Objective: In this study we report the complete genome sequence of a hypervirulent ST65 Klebsiella pneumoniae isolate harbouring mcr-8 from China. The aim was to investigate its molecular characteristics and resistance mechanisms.

Methods: Colistin-resistant hypervirulent K. pneumonia was isolated from an in-patient in China. The entire genome was sequenced on the Illumina NovaSeq 6000 System and long-read ONT Platform. De novo assembly was conducted using SPAdes and Unicycler. S1 nuclease pulsed-field gel electrophoresis, Southern blot, and antimicrobial susceptibility testing were performed. Sequence type, antimicrobial resistance, and virulence-related genes were predicted from the sequence. Circular maps of multiple plasmid comparisons were drawn by the BLAST Ring Image.

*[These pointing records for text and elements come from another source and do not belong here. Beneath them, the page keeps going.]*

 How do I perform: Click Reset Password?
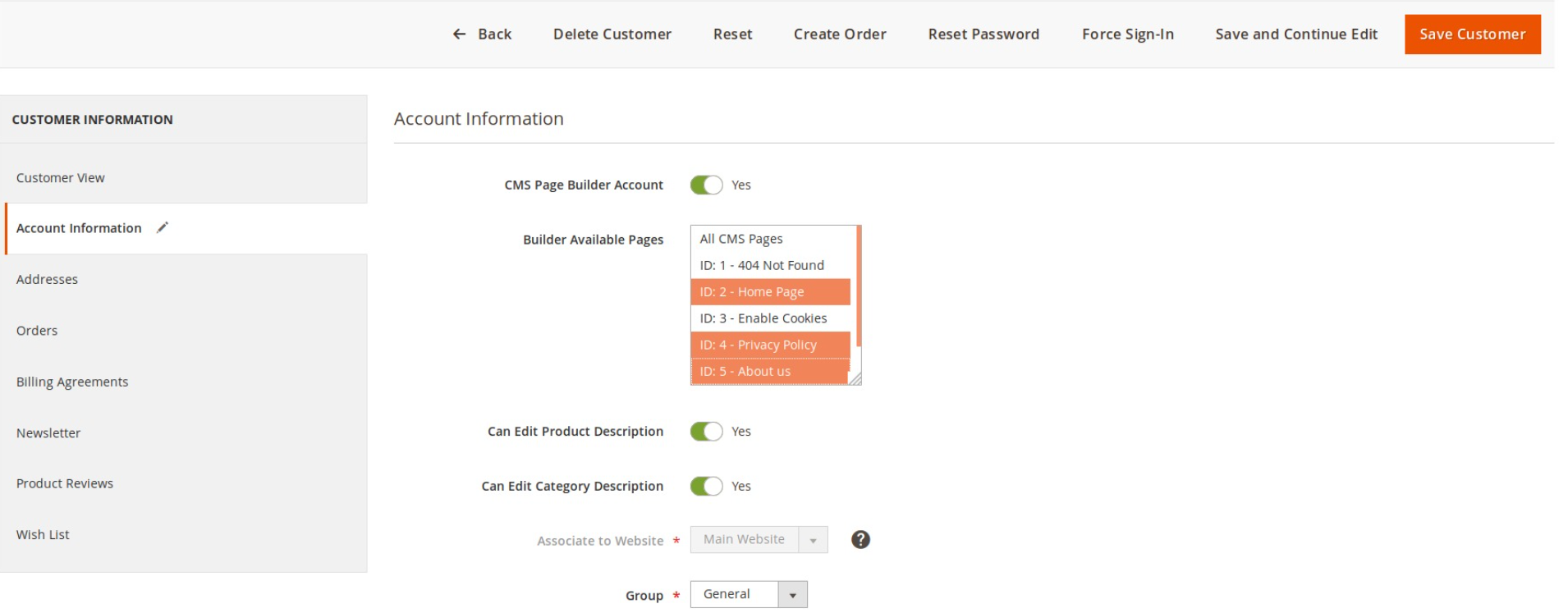point(983,34)
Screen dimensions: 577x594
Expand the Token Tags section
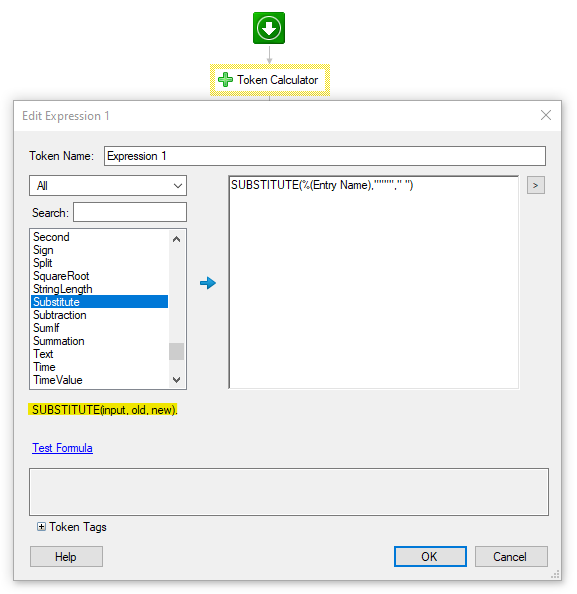pos(41,527)
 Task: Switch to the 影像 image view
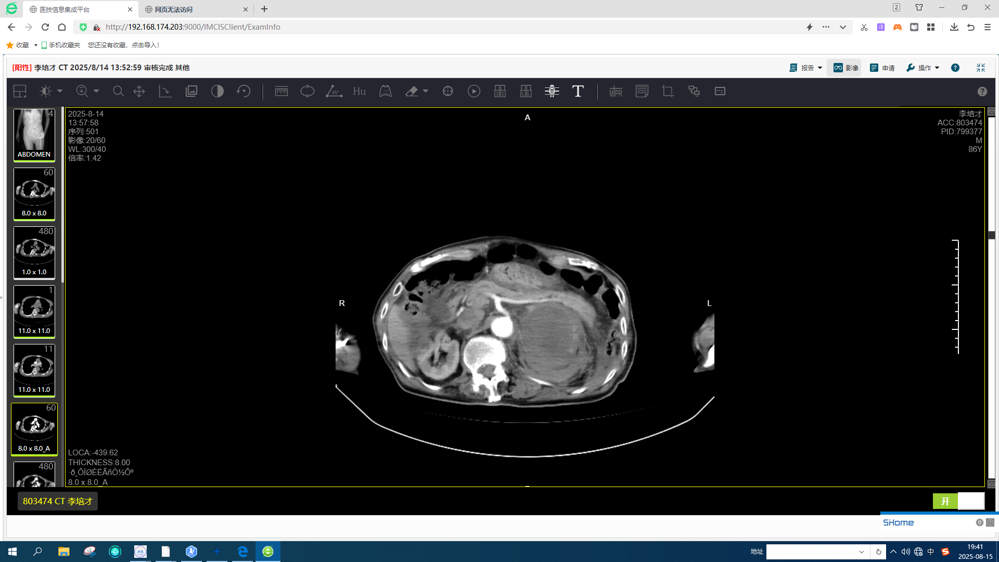point(846,68)
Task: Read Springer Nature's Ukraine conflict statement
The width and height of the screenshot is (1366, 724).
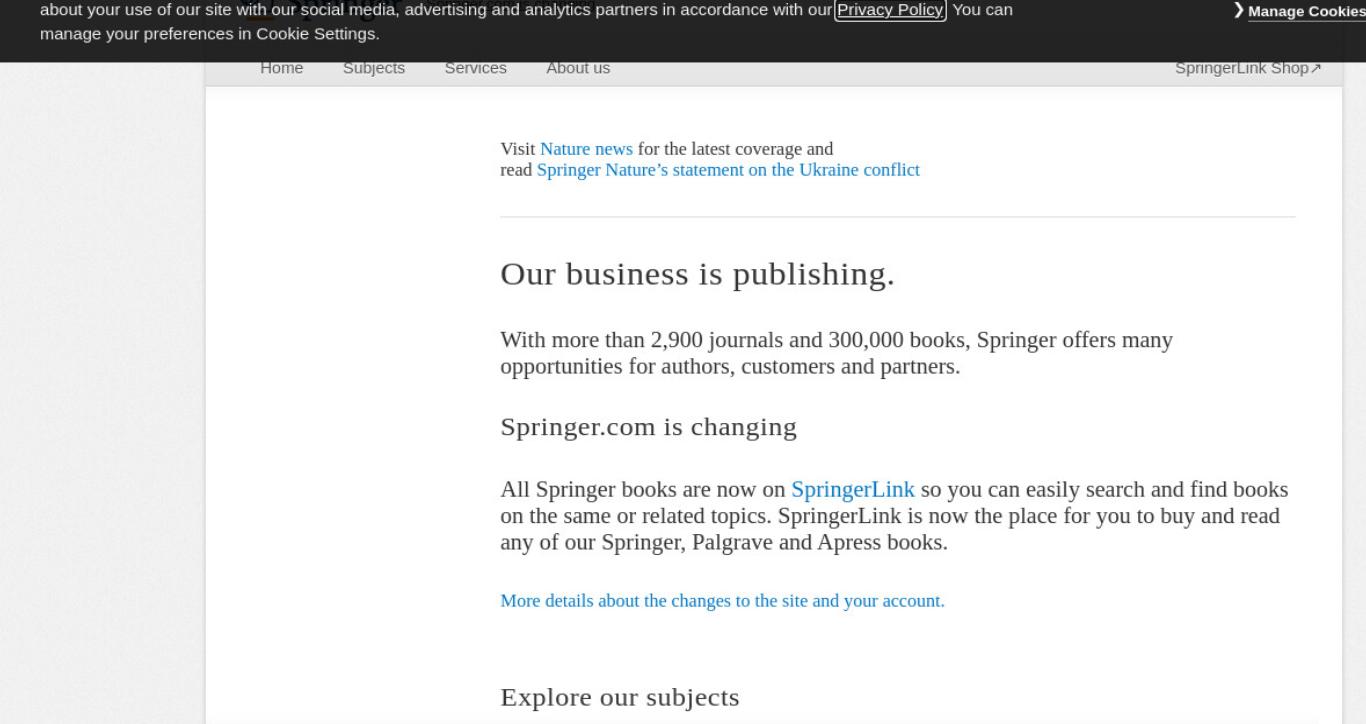Action: 728,170
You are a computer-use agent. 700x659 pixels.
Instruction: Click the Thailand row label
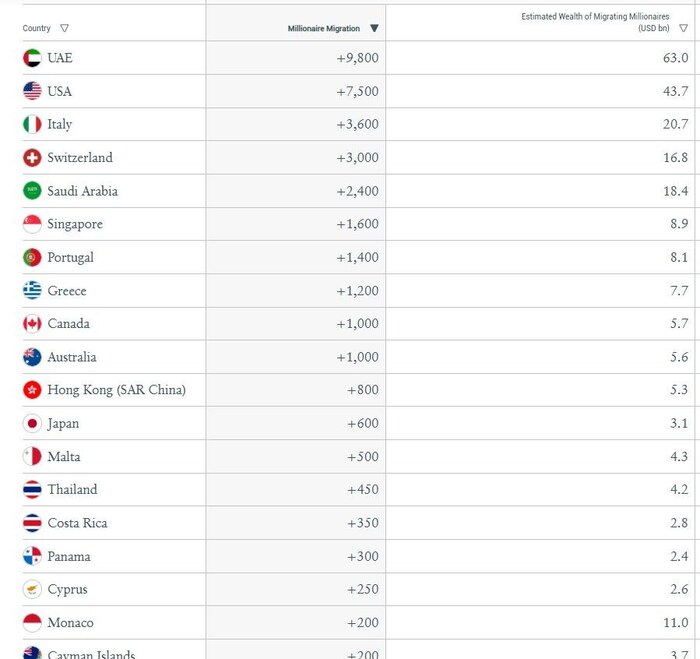tap(72, 490)
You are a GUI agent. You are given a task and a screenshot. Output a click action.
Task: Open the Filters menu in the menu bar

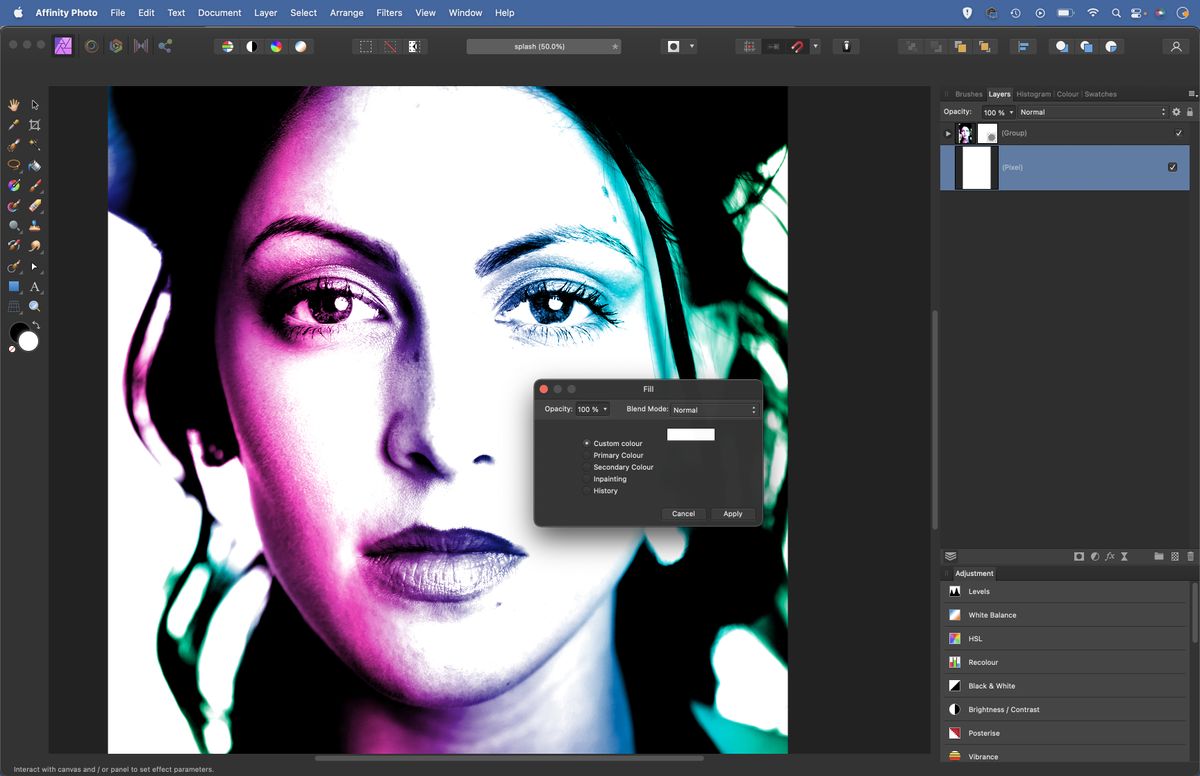click(389, 12)
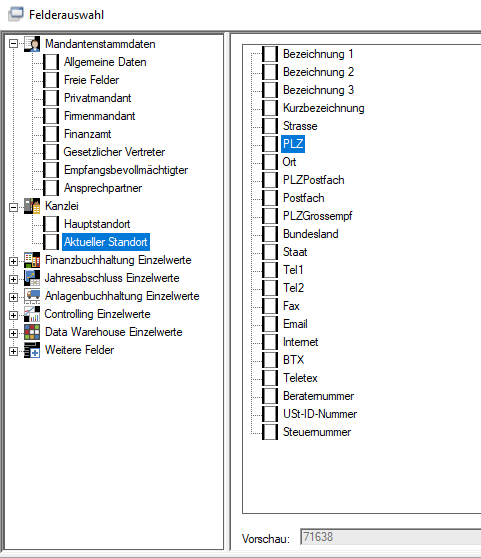
Task: Select the Finanzamt tree entry
Action: point(88,134)
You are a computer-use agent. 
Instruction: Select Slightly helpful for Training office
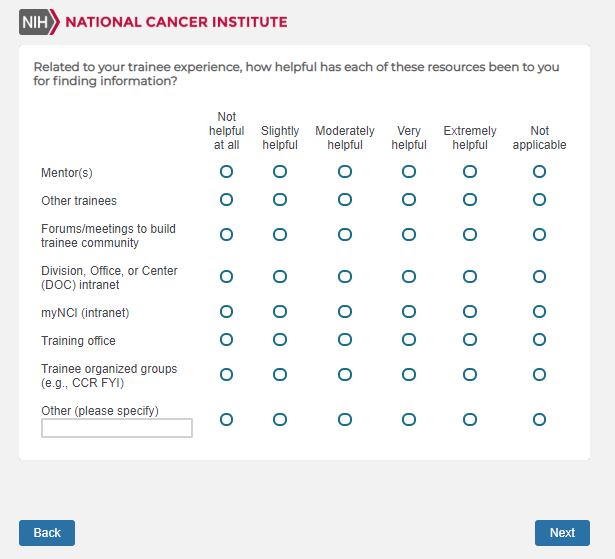click(x=280, y=340)
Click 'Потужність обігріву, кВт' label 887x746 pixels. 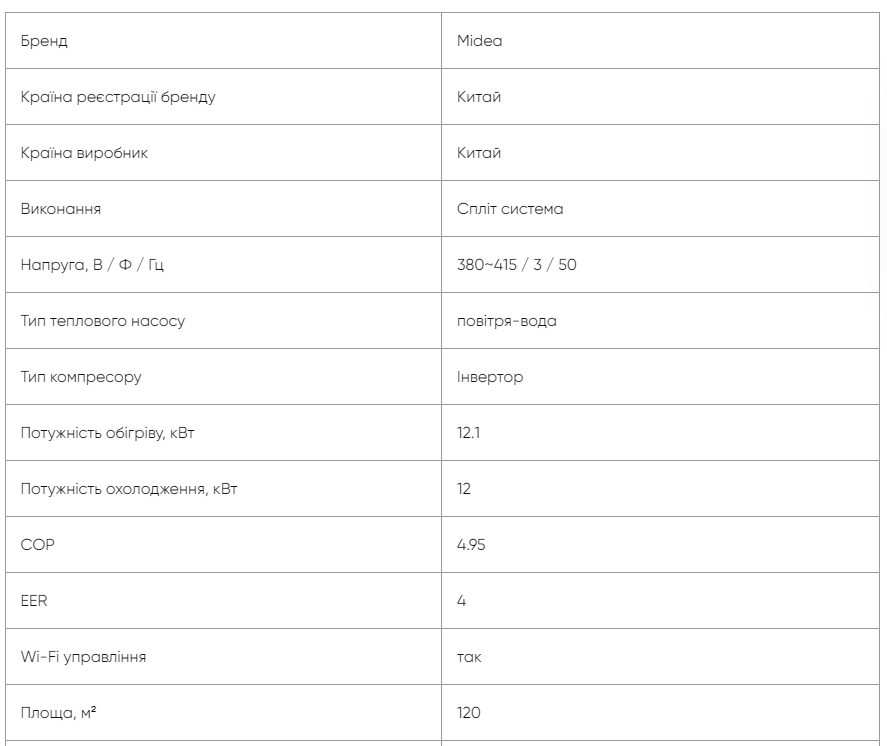pyautogui.click(x=116, y=434)
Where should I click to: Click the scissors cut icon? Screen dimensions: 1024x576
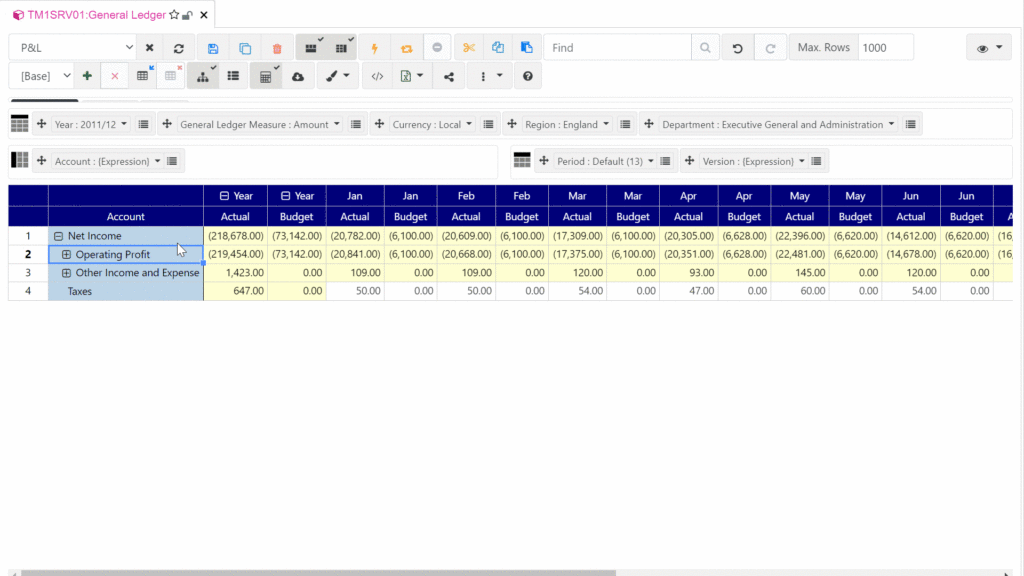click(467, 48)
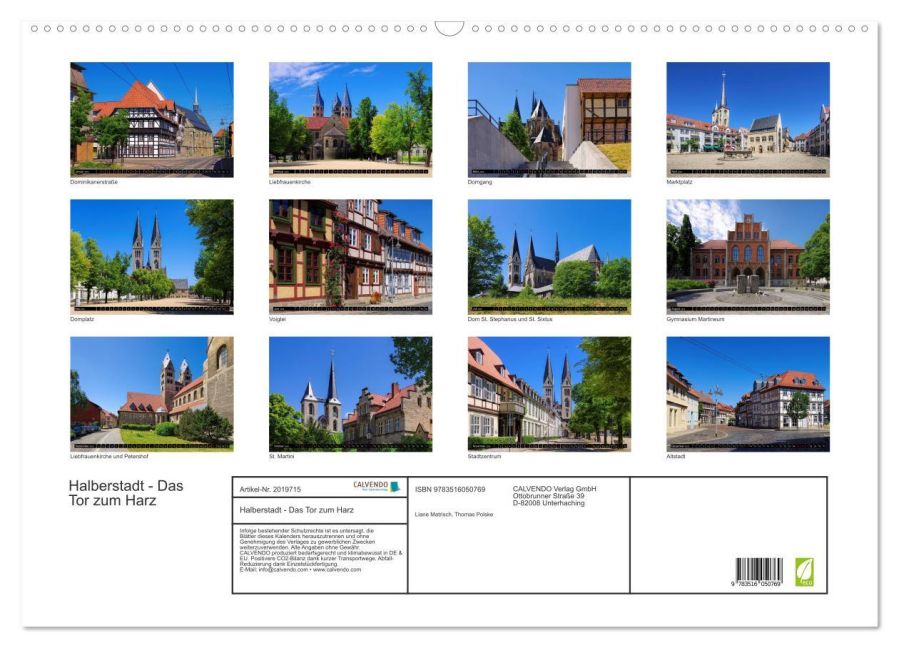Click the Halberstadt - Das Tor zum Harz title

[x=128, y=491]
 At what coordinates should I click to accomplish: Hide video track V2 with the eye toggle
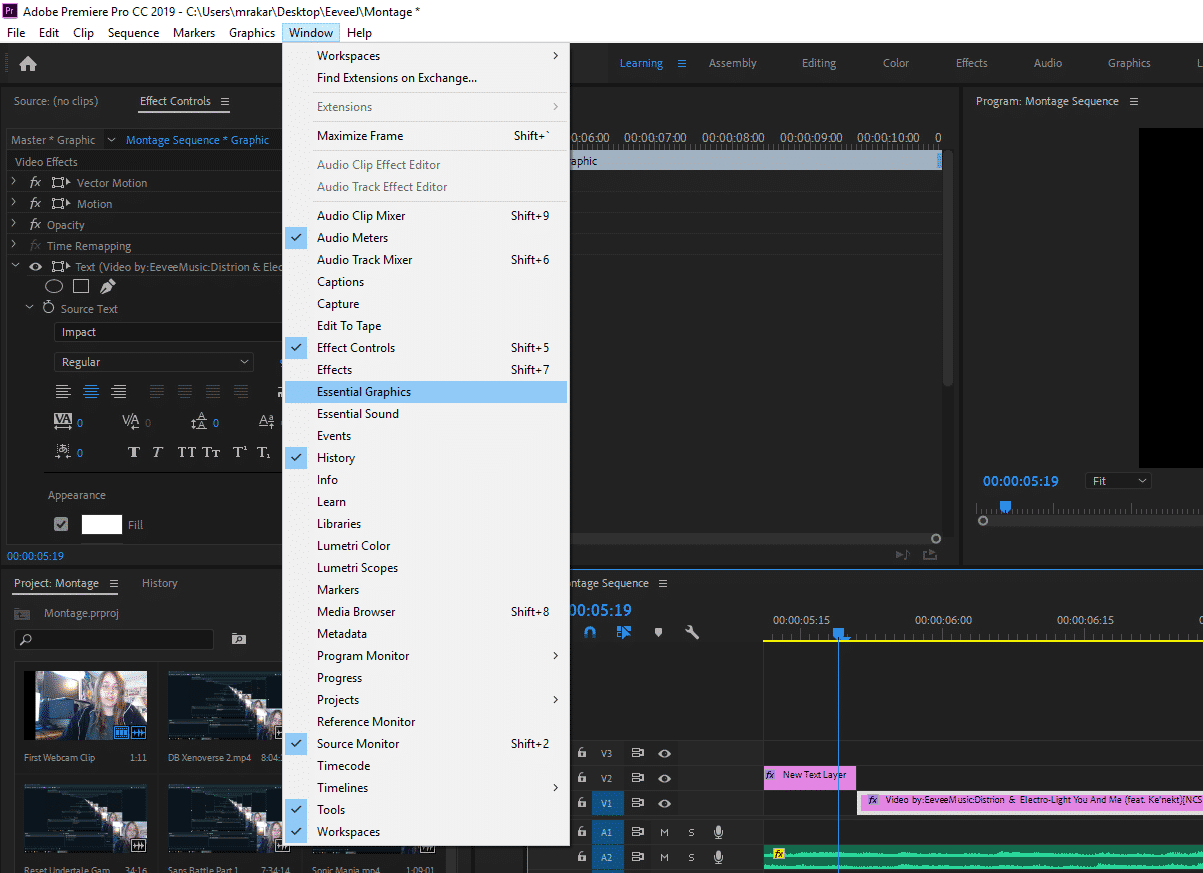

Results: The complete genome sequence of K. pneumoniae ACESH00926 consists of one chromosome and two plasmids. ACESH00926 belongs to K2 ST65 according to multilocus sequence typing. ACESH00926 also showed high resistance to colistin (MIC >8 µg/mL). Several ARGs were identified, including the mobile colistin-resistant gene, mcr-8, which was located in an IncFIl(K)/IncFIA(HI1)-type plasmid. The larger plasmid was a pK244-like virulence plasmid that carries a series of virulence genes, such as regulators of the mucoid phenotype (rmpA and rmpA2), salmochelin siderophore biosynthesis (iroB), ABC transporter (iroC), ferric aerobactin receptor (iutA), aerobactin siderophore biosynthesis protein (iucC), and aerobactin synthetase (iucA)-encoded genes, in addition to another plasmid carrying mcr-8 with a conserved genetic context (dgkA-sasA-copR-mcr-8-ccdA-ccdB-xerD-repE-parM-umuC-lexA-klcA).

Conclusions: The necessity of monitoring a combination of colistin-resistant and hypervirulent K. pneumoniae strains in the future is emphasised in this article.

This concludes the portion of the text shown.